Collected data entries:
= Beginning of Section =
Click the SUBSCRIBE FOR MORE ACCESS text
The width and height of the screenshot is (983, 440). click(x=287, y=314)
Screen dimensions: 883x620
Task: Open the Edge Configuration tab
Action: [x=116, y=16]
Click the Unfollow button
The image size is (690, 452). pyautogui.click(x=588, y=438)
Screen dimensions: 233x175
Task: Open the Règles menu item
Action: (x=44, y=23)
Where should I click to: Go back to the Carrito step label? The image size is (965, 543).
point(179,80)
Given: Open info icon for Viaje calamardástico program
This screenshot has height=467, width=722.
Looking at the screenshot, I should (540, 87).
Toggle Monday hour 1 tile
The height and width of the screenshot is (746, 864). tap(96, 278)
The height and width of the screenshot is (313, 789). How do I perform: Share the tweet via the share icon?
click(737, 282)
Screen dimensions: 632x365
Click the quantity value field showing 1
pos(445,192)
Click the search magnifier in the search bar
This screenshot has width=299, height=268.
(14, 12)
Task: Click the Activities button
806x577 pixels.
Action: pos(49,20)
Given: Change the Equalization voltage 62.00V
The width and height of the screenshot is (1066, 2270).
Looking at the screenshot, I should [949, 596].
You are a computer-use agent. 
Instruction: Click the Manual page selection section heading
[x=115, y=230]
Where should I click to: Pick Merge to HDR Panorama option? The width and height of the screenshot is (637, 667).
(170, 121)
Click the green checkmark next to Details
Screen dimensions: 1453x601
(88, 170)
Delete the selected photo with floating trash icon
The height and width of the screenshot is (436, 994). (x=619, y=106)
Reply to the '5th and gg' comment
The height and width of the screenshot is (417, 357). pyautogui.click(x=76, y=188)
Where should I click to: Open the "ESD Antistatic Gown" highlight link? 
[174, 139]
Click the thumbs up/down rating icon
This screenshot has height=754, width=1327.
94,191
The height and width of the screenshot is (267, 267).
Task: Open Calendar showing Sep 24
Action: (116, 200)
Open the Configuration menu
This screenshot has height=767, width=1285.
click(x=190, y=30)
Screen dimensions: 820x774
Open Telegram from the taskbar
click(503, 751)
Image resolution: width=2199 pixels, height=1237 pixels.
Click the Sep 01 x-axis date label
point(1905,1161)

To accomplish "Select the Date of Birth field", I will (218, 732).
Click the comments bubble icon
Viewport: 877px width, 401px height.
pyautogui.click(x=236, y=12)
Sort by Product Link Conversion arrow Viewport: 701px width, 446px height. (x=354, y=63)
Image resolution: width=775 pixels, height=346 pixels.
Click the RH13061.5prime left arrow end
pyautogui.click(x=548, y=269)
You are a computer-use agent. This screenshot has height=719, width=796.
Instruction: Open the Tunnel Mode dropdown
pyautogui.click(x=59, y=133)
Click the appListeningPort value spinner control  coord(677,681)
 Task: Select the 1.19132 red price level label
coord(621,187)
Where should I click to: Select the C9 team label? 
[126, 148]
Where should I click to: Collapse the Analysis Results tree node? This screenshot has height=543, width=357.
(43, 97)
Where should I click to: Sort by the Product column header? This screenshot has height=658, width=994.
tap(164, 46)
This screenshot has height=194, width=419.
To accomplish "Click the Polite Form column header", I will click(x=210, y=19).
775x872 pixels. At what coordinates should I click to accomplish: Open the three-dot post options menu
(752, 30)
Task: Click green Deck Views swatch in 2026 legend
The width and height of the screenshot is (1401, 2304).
= End of Section =
_What is being asked:_ Exactly the lines from the one containing "Task: Select the" through the end of the records above are to be printed, and no others.

_Response below:_
 Task: Select the 1.19132 red price level label
coord(621,187)
Where should I click to: Select the C9 team label? 
[126, 148]
Where should I click to: Collapse the Analysis Results tree node? This screenshot has height=543, width=357.
(43, 97)
Where should I click to: Sort by the Product column header? This screenshot has height=658, width=994.
tap(164, 46)
This screenshot has height=194, width=419.
To accomplish "Click the Polite Form column header", I will click(x=210, y=19).
775x872 pixels. At what coordinates should I click to accomplish: Open the three-dot post options menu
(752, 30)
Task: Click green Deck Views swatch in 2026 legend
The width and height of the screenshot is (1401, 2304).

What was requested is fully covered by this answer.